TEXT SECTION:
- - - - -
Sarah, Are All The Children In?

“For the hurt of the daughter of my people am I hurt; … Is there no balm in Gilead; is there no physician there? why then is not the health of the daughter of my people recovered?”  Jeremiah 8:21,22.

I remember my mother testifying in church; and exhorting the parents by asking this question, “Are all the children in?” She then would tell a story from our family’s past. Here is my mother’s story as she wrote it down for me.

Dear David,

You asked me to write you about a true story of your great Grandmother and Grandfather Schemahorne:

Grandpa and Grandma were Germans. They lived on a large farm with a large white house in Robin, Ontario. Grandpa and Grandma Schemahorne had 16 children. Grandma washed the wool, carded it, and spun the yarn to knit all of the socks, mittens, tocks, scarves and sweaters. Grandma said that it would be coming daylight when she would finish a pair of mittens for one of the children. She also wove the cloth and sewed by hand the clothing they all wore, beside all of the cooking and washing for this large family.
- - - - -
RECORDS SHOWN:

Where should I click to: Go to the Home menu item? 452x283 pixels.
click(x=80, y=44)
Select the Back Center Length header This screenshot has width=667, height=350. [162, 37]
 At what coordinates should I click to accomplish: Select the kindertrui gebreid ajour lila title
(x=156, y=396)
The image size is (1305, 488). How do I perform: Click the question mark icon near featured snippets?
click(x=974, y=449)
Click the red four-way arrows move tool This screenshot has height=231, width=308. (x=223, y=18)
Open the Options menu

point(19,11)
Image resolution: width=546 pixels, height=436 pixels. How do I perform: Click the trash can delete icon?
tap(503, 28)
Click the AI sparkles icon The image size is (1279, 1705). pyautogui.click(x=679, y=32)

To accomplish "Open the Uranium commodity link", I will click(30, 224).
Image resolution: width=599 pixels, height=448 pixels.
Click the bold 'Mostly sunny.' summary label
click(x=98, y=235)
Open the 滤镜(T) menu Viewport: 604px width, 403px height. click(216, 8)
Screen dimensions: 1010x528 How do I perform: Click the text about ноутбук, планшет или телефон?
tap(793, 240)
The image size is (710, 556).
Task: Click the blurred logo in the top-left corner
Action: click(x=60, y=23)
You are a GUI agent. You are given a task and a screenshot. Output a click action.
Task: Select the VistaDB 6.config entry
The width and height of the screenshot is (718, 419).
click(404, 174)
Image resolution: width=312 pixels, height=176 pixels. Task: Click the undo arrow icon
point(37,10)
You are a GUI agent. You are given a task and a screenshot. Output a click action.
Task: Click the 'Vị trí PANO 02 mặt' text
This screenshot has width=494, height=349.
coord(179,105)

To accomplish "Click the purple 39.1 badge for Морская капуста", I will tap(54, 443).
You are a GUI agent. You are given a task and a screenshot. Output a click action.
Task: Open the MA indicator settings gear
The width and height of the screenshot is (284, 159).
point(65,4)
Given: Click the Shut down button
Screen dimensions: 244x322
- - - - -
THE TASK:
In the family story, list the steps Grandma carried out on the wool to turn it into yarn for knitting. The entries have no connection to the family story.

RESULT:
- Washed the wool
- Carded it
- Spun the yarn